The feedback was positive, so Sampson got to work, and eventually her pamphlet became ChopChop. The magazine launched in March 2010, and more than 3 million copies have since been distributed to pediatricians, children’s hospitals and youth-based organizations. The magazine also is found in schools, after-school programs, farmers’ markets and grocery stores in all 50 states.
ChopChop is available in about half of pediatrician’s offices across the country, Sampson says, adding that many doctors have said the magazine made it easier for them to discuss obesity and healthy eating habits with patients. Parents and kids, meanwhile, find that cooking the healthy recipes can be a bonding experience, Sampson says.
“The kids are saying to the parents, ‘Will you do this with me?’ And I think if your kid says, ‘Will you roast carrots with me?” it’s kind of hard to say no,” she jokes.
When including a recipe, the staff makes sure to provide a little bit of information about the ingredients as well. For example, a zucchini-themed dish would talk about where it is grown. Eating well isn’t the only lesson provided in ChopChop, either, as recipes also teach kids important math and science skills.
Each magazine is themed around a certain topic — the latest issue was themed “Eat the Rainbow,” encouraging young people to try colorful fruits and veggies — and includes regular features such as games. The magazine’s staff works hard to include recipes that are healthy and easy for kids to make.

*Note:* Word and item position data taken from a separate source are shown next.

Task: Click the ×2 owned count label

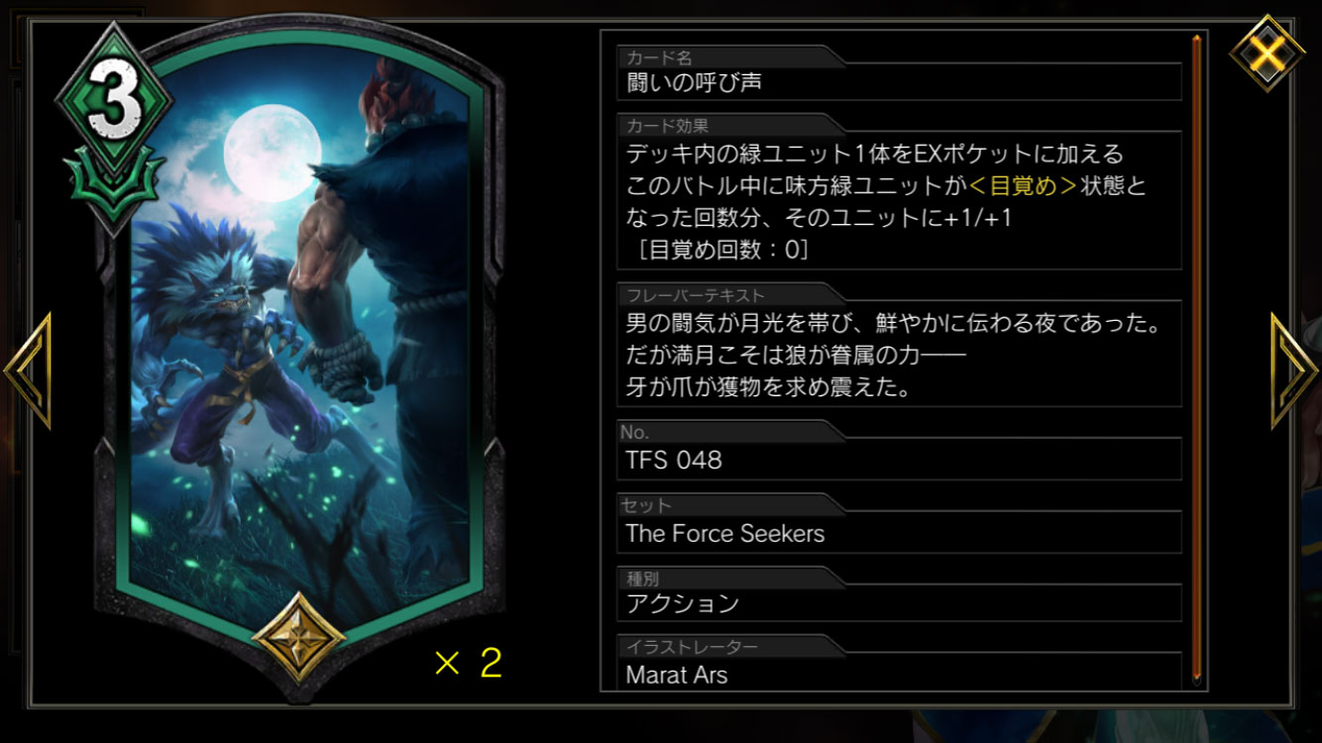Action: (469, 663)
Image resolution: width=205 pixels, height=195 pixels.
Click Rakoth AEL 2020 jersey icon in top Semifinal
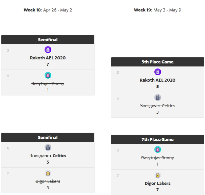point(48,50)
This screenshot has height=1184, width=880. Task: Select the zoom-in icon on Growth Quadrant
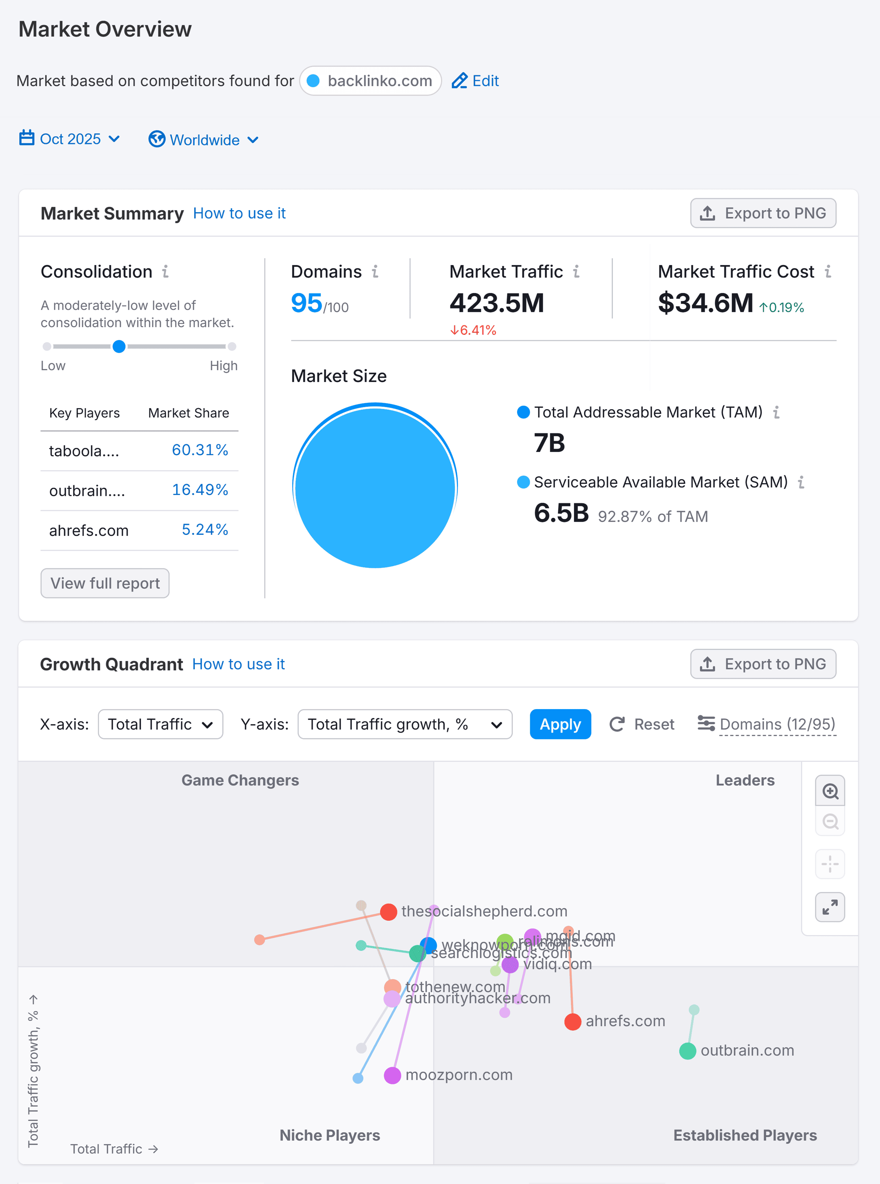pos(830,791)
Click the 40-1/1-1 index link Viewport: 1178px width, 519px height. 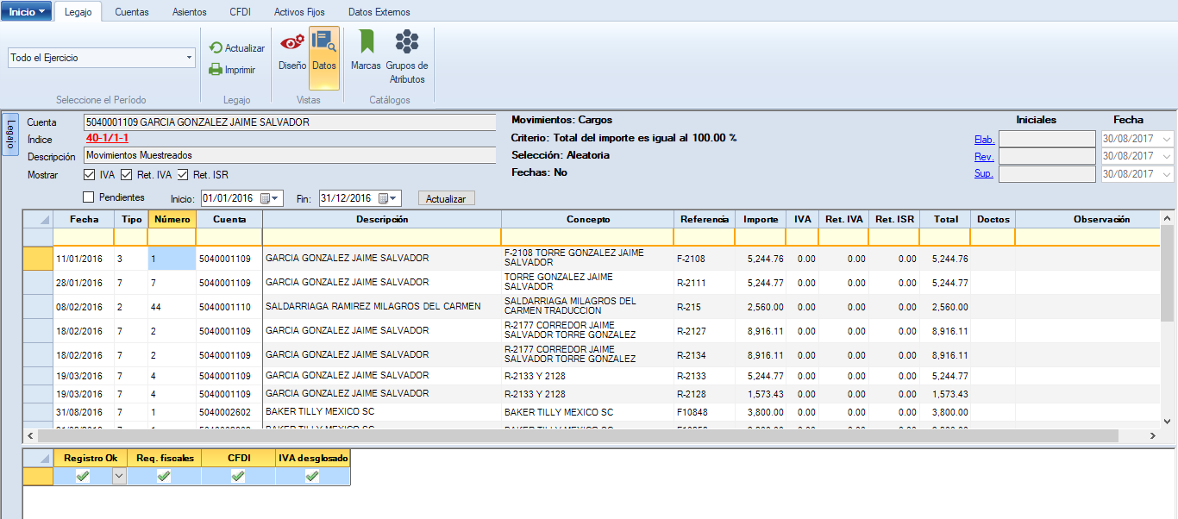[x=107, y=138]
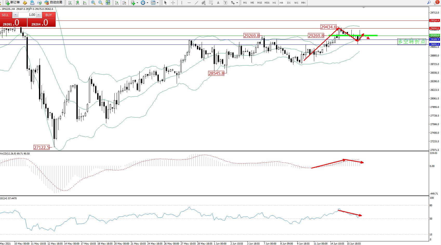
Task: Expand the chart Templates dropdown arrow
Action: tap(157, 3)

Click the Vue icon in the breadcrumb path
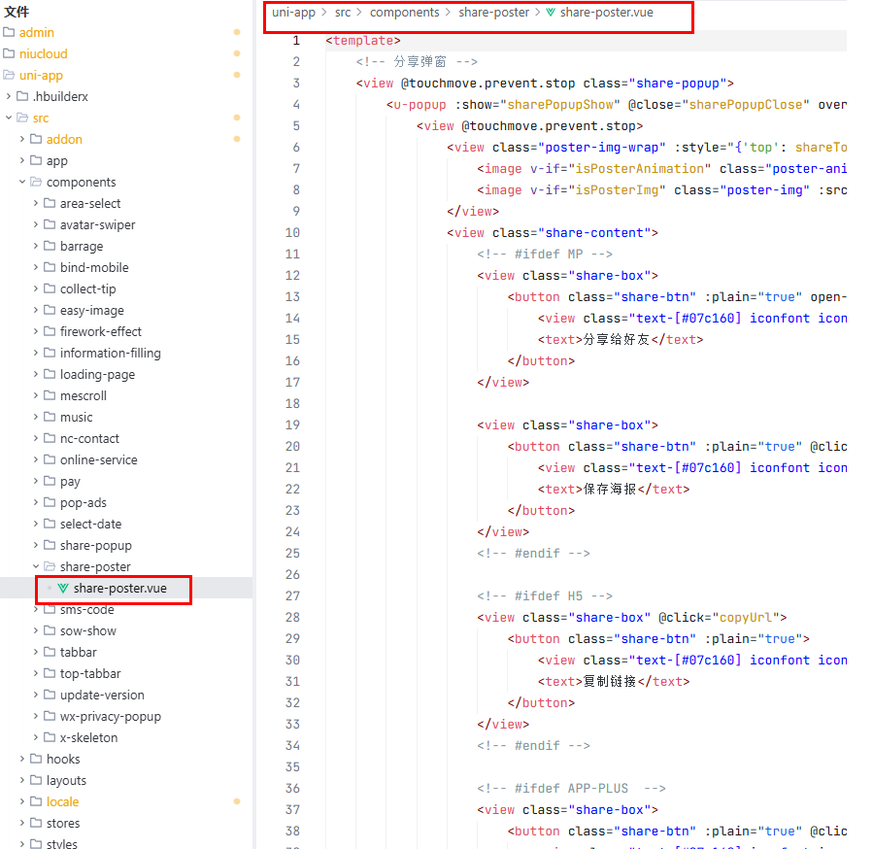coord(551,13)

“We’re very cost conscious, and the recipes are very ethnically diverse,” Sampson adds. “We always try to [include] recipes from other countries.”
ChopChop is entirely a philanthropic effort, published by the Massachusetts-based nonprofit ChopChopKids and funded through donations and subscriptions. The American Academy of Pediatrics endorses the magazine, and an advisory board made up of 18 prominent people from health care, nutrition and childhood education offers guidance.
Perhaps the biggest test of ChopChop’s educational efforts comes during magazine photo shoots, which feature real kids tasting real dishes.
“Kids are trying new foods. We see during our photo shoots that there are kids who start out saying, ‘I don’t eat X or I don’t do X,’” Sampson says. “But then they make it, and they enjoy eating it.”